__Exercise instructions__:
Every record must be output verbatim in the reply.

__Input for this task__:
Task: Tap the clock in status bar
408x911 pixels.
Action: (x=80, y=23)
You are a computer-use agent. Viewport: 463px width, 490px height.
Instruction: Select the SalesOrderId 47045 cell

__Answer space__:
Task: Tap the clock in status bar
408x911 pixels.
Action: (x=80, y=23)
You are a computer-use agent. Viewport: 463px width, 490px height.
Instruction: Select the SalesOrderId 47045 cell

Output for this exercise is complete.